| name | release |
| description | Cut a release of genlayer-js. Bumps version, updates CHANGELOG, tags, pushes — CI then publishes to npm and creates the GitHub Release. Use when a human asks "release v1.x.y" or "ship a new version". |
Release skill — genlayer-js
This repo follows a branch-per-major release model. There is no auto-bump on push. A release happens when a human (or you on their behalf) runs scripts/release.sh on the target stable branch.
When to use this skill
User asks anything like:
- "release v1.2.0"
- "ship a patch"
- "cut a new minor"
- "tag the latest fix as a release"
If they ask "publish to npm directly" — refuse and point at this flow. The repo doesn't have an unprotected npm push path; the tag is the only release entry point.

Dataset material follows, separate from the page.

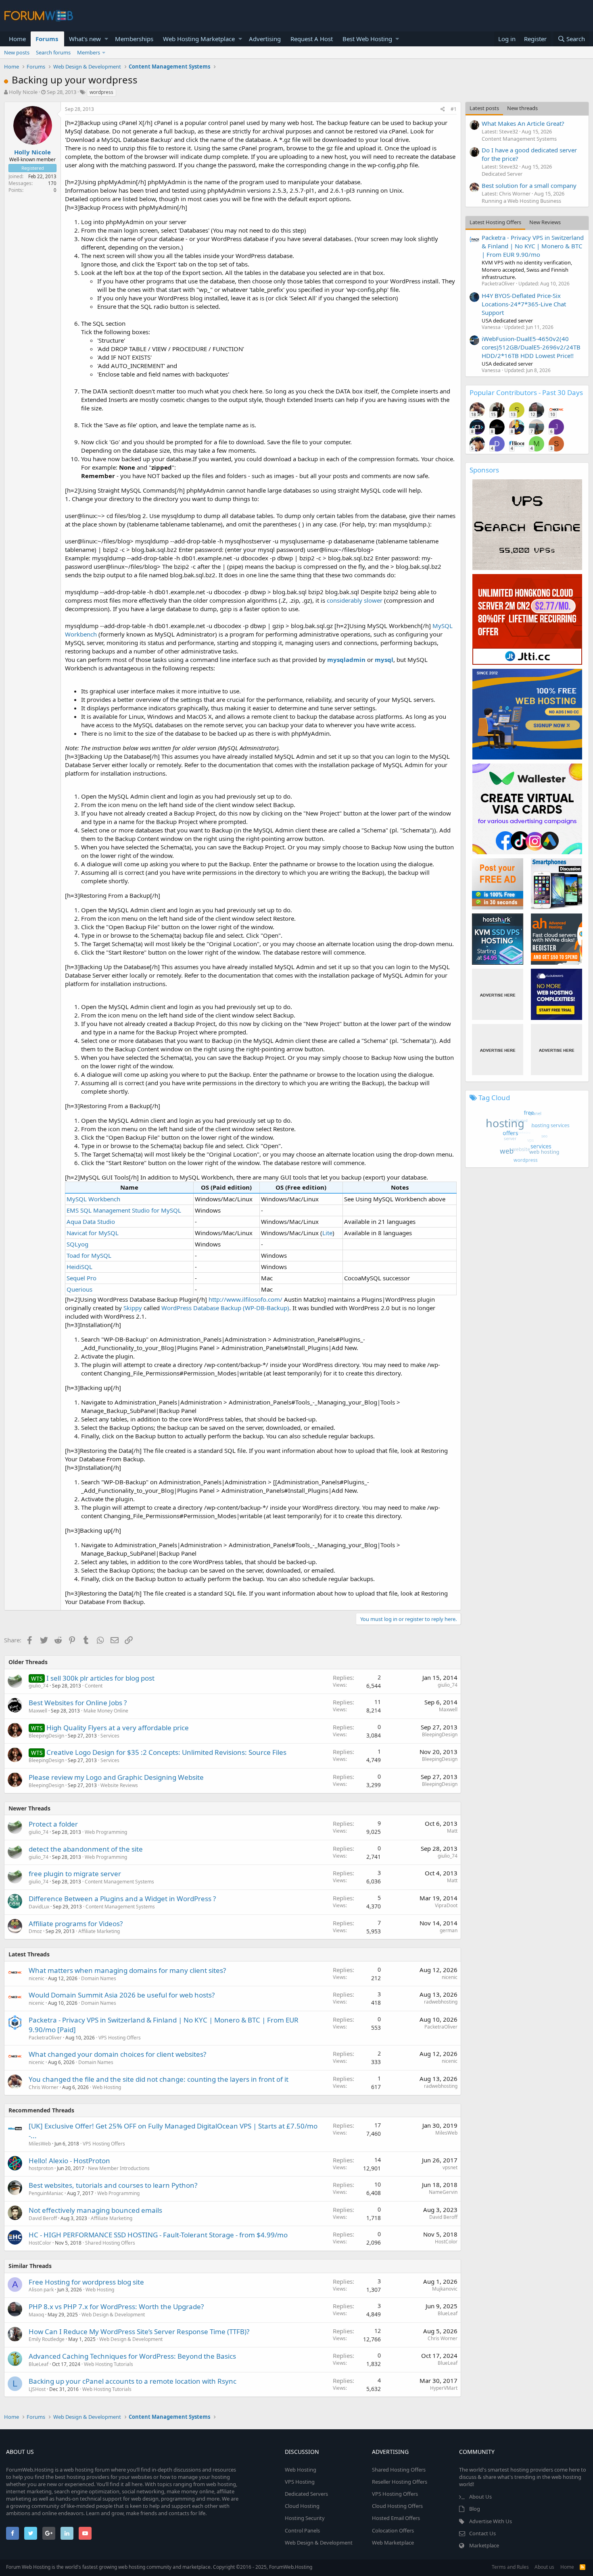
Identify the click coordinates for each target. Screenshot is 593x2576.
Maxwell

What this repo's release model expects
- Branches are named after the major they ship:
v1 (current stable), v2-dev / v2 (next major when it exists).
- Tags live within those branches:
v1.1.9, v1.2.0, ...
- A major bump means cutting a new branch, not tagging on the current one. The release script refuses major bumps unless
--allow-major is passed.
CHANGELOG.md is updated in the release commit (release-it via @release-it/conventional-changelog).

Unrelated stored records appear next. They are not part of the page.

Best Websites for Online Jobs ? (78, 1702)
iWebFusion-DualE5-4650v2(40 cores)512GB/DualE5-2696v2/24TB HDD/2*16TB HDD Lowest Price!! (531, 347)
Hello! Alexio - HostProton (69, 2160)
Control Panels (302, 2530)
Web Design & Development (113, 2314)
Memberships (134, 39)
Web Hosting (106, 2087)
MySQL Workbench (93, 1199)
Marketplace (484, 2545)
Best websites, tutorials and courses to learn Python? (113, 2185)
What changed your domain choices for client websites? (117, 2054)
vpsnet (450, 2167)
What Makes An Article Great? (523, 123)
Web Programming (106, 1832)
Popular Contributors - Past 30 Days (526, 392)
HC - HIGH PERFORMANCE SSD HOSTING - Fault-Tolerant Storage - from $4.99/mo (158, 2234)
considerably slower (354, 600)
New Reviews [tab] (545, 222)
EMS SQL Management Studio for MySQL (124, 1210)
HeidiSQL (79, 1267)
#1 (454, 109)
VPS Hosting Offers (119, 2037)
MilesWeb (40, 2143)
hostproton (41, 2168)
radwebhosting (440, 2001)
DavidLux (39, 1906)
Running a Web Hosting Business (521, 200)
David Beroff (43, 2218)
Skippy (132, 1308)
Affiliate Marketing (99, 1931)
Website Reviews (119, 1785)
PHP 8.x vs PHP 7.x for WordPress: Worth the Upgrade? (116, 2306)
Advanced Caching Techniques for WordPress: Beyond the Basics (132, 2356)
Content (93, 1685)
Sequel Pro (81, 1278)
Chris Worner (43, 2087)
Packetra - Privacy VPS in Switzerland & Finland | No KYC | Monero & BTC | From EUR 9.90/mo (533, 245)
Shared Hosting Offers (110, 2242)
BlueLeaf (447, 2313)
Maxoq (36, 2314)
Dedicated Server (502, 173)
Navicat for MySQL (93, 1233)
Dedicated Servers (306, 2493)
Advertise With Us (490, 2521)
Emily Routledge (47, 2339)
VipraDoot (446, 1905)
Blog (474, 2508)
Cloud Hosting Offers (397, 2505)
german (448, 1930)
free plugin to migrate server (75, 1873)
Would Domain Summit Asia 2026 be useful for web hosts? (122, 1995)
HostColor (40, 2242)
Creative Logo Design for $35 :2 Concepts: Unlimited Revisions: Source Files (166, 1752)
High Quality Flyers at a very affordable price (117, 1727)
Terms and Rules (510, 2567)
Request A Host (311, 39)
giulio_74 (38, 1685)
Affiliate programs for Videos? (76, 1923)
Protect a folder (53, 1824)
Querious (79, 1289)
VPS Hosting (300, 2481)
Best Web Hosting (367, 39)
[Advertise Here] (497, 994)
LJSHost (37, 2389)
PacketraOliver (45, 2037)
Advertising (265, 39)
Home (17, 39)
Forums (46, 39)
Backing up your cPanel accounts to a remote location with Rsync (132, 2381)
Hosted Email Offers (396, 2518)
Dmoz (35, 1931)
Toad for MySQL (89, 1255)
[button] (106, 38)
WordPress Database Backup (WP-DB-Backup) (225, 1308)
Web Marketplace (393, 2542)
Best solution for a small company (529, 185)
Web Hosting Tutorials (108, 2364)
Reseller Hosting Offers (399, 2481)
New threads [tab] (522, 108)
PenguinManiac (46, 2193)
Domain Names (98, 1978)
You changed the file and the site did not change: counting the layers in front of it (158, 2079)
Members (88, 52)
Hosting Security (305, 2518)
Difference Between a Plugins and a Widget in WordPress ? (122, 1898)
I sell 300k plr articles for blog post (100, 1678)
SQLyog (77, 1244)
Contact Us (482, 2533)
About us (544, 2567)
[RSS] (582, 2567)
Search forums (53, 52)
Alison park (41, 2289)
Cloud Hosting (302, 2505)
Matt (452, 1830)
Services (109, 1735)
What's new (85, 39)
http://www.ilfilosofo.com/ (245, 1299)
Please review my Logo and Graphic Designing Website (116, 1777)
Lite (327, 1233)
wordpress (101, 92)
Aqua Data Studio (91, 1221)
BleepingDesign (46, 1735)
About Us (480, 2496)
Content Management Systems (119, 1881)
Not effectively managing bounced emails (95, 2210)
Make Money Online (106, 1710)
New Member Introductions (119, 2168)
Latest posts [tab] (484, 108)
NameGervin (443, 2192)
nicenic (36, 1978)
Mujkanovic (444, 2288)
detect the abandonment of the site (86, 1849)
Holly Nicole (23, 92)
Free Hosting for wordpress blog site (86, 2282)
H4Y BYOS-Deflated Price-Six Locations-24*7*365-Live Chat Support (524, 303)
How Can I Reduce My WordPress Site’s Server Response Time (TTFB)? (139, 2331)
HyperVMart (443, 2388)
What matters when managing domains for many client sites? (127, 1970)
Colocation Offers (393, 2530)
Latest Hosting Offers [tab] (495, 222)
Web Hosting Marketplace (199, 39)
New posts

publish.yml fires on the tag push and does the npm publish + GitHub Release.
Steps
-
Confirm intent with the user.
- Which version? If unspecified, ask whether it's patch / minor / explicit.
- Which branch? Default
v1. If they're shipping a back-port to an older major, the branch is v<old>.
-
Switch to the target branch + sync.
git checkout v1
git pull --ff-only origin v1
If the working tree isn't clean, stop and surface what's there — never stash and ship.
-
Verify the head is shippable.
-
Run the release script.
scripts/release.sh <X.Y.Z>
It will: bump package.json, prepend CHANGELOG.md, commit Release v<X.Y.Z> [skip ci], tag v<X.Y.Z>, and push both the branch commit and the tag. It will NOT publish to npm — CI handles that.
-
Watch the publish workflow.
gh run watch
or
gh run list --workflow=publish.yml --limit 1
If publish.yml fails (typical causes: tag/package.json mismatch — caused by hand-editing package.json outside the script; NPM_TOKEN rotated; npm provenance check), report the failure verbatim and stop. Do not retry blindly.
-
Confirm on npm.
npm view genlayer-js dist-tags
The latest tag should show the new version. Report back to the user with the version and the GitHub Release URL.
Things to refuse
- Major bump on the current branch without
--allow-major. The right move for a major is a new branch + new track in the runner matrix (separate workflow).
- Releasing from
main — main is retired. If somehow main exists locally, the script will refuse; explain why.
- Hand-editing
package.json to bump the version instead of running the script. The script keeps package.json, the CHANGELOG entry, the commit message, and the tag in lockstep; doing it by hand drifts them.
- Publishing a tag where
publish.yml failed — fix the underlying issue, re-cut the release (delete the bad tag both locally and on origin, re-run the script). Don't manually npm publish.
Roll-back
If a release shipped but is broken:
- Don't unpublish from npm unless someone with elevated permissions has assessed the impact — npm unpublish has a 72-hour window and a deprecation path that consumers prefer.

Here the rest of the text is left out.